US District Judge George B Daniels ruled Thursday that Sotheby’s auction house, which currently holds the statue, had not provided sufficient evidence to rule out the possibility that it was stolen and known to be so by Sotheby’s in 2010, when the auction house agreed to sell it on behalf of a Mrs Ruspoli Di Poggio Suasa.

Daniels also ruled that additional allegations filed in November by the US Attorneys’ office prosecuting the case could be added to the initial complaint made last April.

These allegations include that “Sotheby’s was aware of the origin of the Statue, that it had been broken off at the ankles, and it first appeared on the international art market during a period of rampant looting of antiquities from Koh Ker.”

“Sotheby’s is alleged to have provided inaccurate provenance information and omitted information about the Collector who acquired the Statue in Sotheby’s communications with potential buyers, the Kingdom of Cambodia, and United States law enforcement,” the judge stated.

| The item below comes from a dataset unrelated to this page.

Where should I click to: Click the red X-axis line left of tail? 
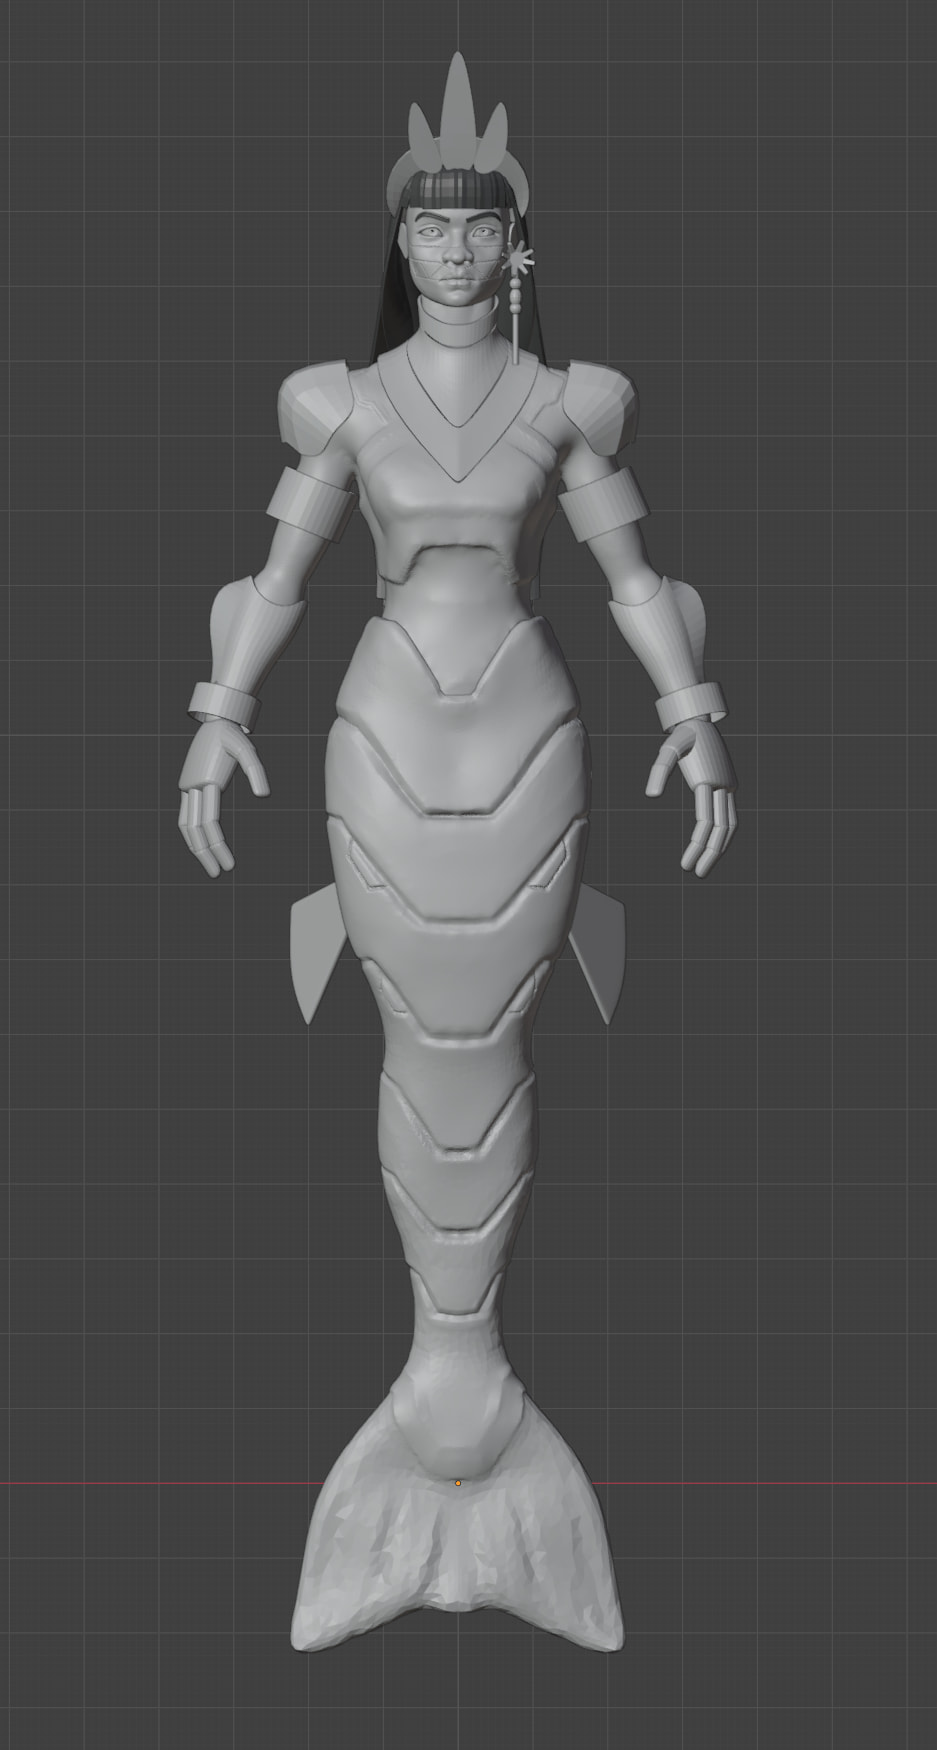pos(150,1483)
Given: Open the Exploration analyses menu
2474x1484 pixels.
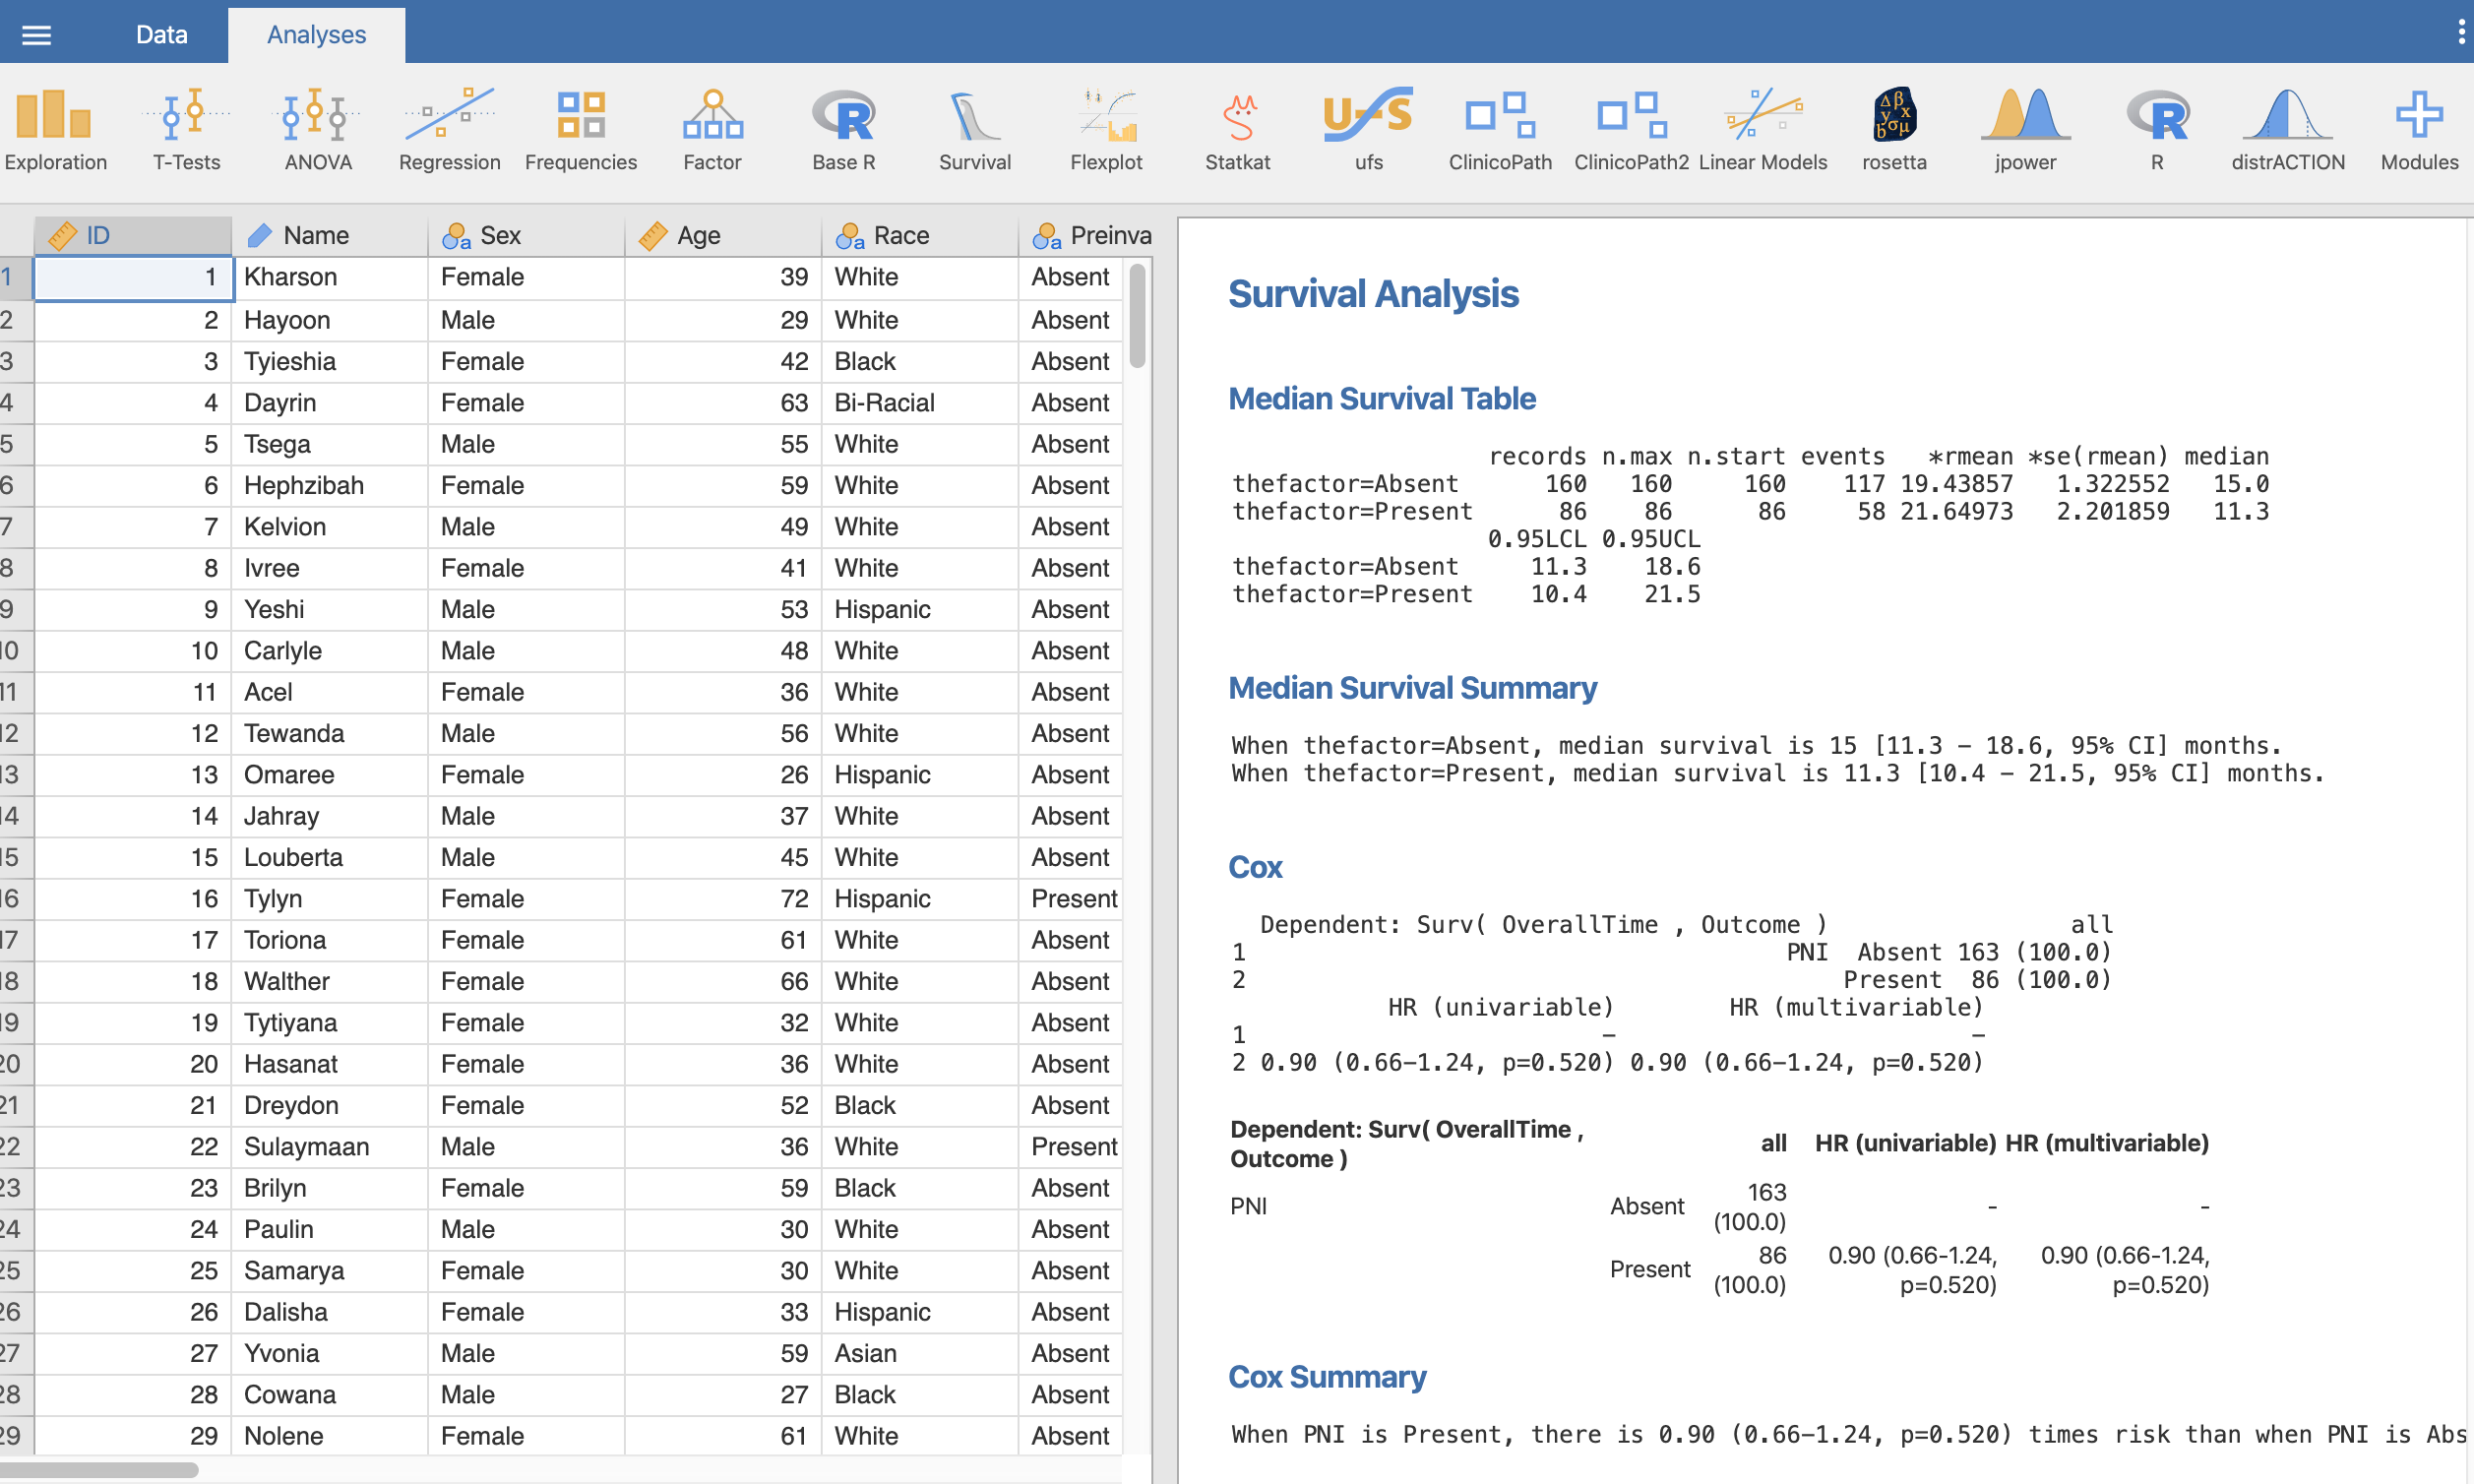Looking at the screenshot, I should [55, 130].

Daniels noted in the ruling that the court was not necessarily accepting the US Attorneys’ office’s allegations as true. However, the possibility that the allegations are true suggested the case was worth hearing.

Ek Tha, spokesman for the Council of Ministers’ Press and Quick Reaction Unit, yesterday called the decision “a promising sign for Cambodia.”

“During the civil war in our country, some of our Khmer ancestral [artefacts] were looted, and the Cambodian people were divided. Now the war is over, Cambodia has full national reconciliation, and the statues of Cambodia should be reunited as well.”

Tha said he could not disclose the results of a visit by Assistant US Attorney Sharon Cohen Levin last month to gather additional evidence for the case, but said the visit had been “very fruitful.”